Раздался протяжный писк. С камня в самую кучу тварей огромной черной глыбой рухнул муравит. Как по приказу неведомого мага, вся чешуйчатая масса остановилась и стала панически зарываться в землю. Нежданный спаситель носился с радостным кличем, на полном ходу пожирая несчастных, тонкий розовый язык – или хоботок – молниеносно выстреливал в сороконожек, обхватывал, притягивал, жвалы легко растирали хининовую чешую. Хруст, визг, стрекот стояли такие, что – Авенир готов биться об заклад – на три версты все живое проснулось и пугливо вжалось в свои лежбища. Кровавая жральня, если конечно можно было назвать эту мутную слизь кровью, длилась недолго. Все твари исчезли, на поверхности остались только скорлупки, да муравит, дрожа от наслаждения, поедал остатки, всасывал желтоватую студенистую массу.
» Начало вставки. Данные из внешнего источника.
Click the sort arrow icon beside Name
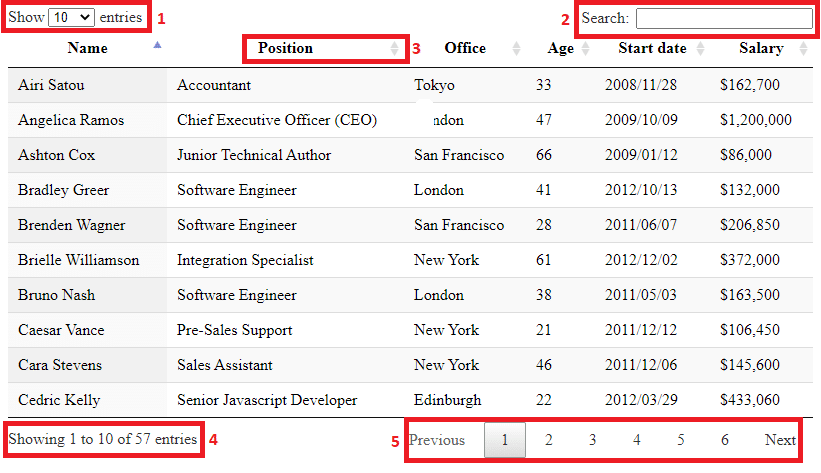 (x=157, y=45)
– Как он их, а, – тарсянин переводил дыхание. Чтобы разбить броню твари, приходилось бить наотмашь, и Марх немало притомился. Муравит же раскалывал чешую, аки бабки лузгают семена тыквы.

Несмотря на ночь и дикую усталость, пошли к ближайшей речушке, отмыться от «следов доблестной брани»…

Муравит сидел рядом. Узкий язык вылизывал пластинчатую шкуру, передние трехпалые лапы скребли гравий. Радуется, наверное – подумал Авенир, взглянул на одновременно счастливого и расстроенного Марха. Резач и клинки испещерены зазубринами и теперь годятся разве что для шинки капусты.

– Ты бы, наверное, и нас сожрал?

Марх чистил сапог от слизи. Она уже подсохла и оставляла следы, не желая счищаться даже песком. Авенир, несмотря на все предупреждения, отплыл от берега.

– Не нравится мясо.

Голос был трескучим, с деревянным оттенком. Муравей-гигант спрятал длиннющий язык и вытаращил черные бусины глаз на тарсянина. Сабельщик кашлянул:

– Так ты еще и говоришь. А думать умеешь?

– Трудно понимать, говорить. Гаруд учил, бить много.

Из воды вышел Авенир, облачился в робу. Тарсянин непринужденно бросил:

– Ты знаешь, тут твой монстр после ужина разговорился. Надо было и нам тех тлей пожрать, растаращило бы посильнее хуннской пыли.

Юноша пожал плечами:

– Ну, они вообще могут издавать звуки, но не думал, что наш молвит. Это хорошо, учить будет проще.

– Ты ему скажи, чтобы держался от меня, а то я ж его с перепугу рубану.

– Жаль твой ножичек. У него шкура крепче самой лучшей стали.